Start of SUPPLIED ENTRIES

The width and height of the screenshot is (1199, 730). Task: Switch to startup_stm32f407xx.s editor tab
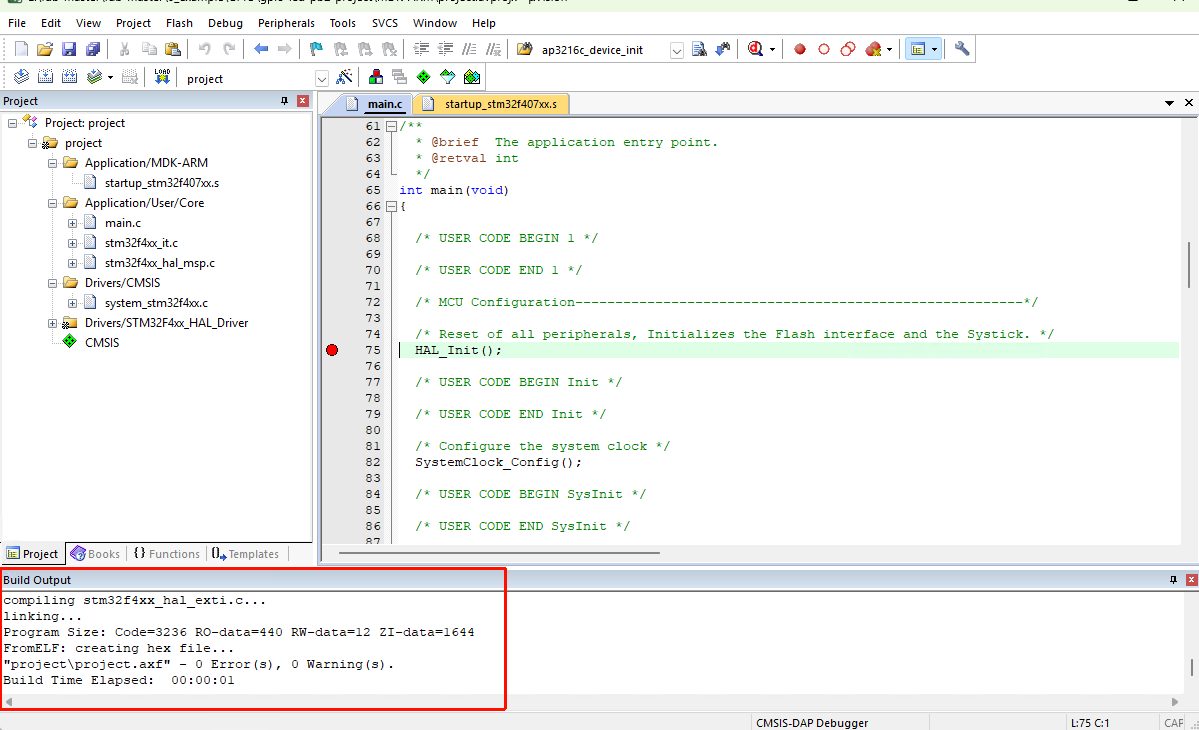pyautogui.click(x=500, y=104)
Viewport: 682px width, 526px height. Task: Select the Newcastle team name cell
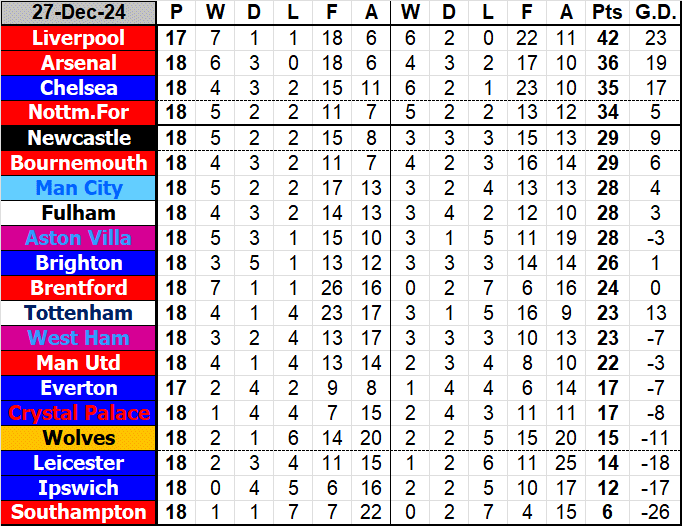coord(79,138)
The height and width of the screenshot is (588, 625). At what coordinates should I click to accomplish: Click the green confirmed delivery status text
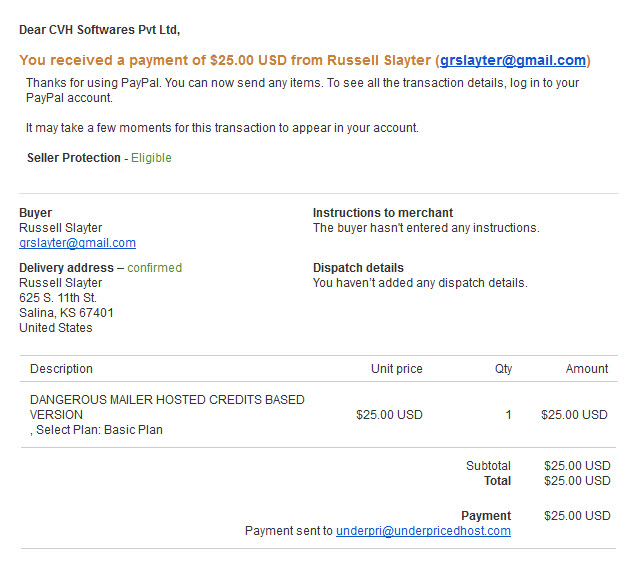pos(155,267)
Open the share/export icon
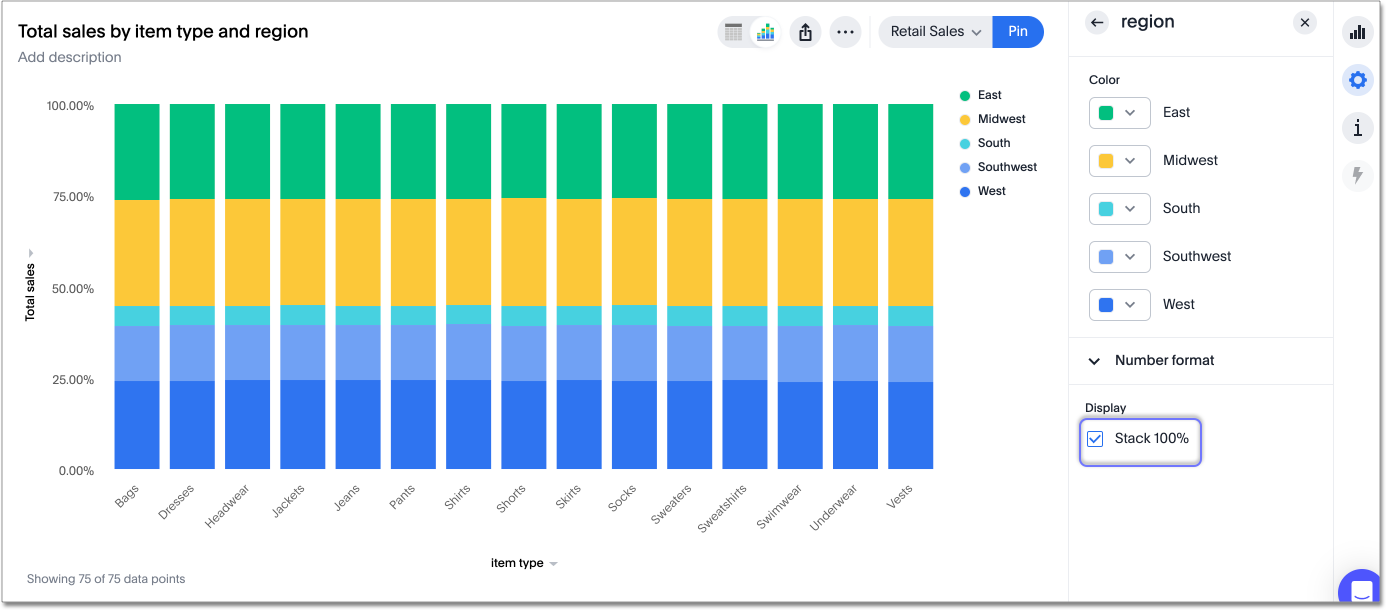Screen dimensions: 1386x610 tap(805, 31)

End of SUPPLIED ENTRIES

=== TASK TO COMPLETE ===
An exact copy of all the records is required, with the pictures omitted.

=== TASK RESPONSE ===
The width and height of the screenshot is (1199, 730). Task: Switch to startup_stm32f407xx.s editor tab
pyautogui.click(x=500, y=104)
Viewport: 682px width, 526px height. Task: Select the Newcastle team name cell
coord(79,138)
The height and width of the screenshot is (588, 625). At what coordinates should I click to accomplish: Click the green confirmed delivery status text
pos(155,267)
Open the share/export icon
Screen dimensions: 1386x610 tap(805, 31)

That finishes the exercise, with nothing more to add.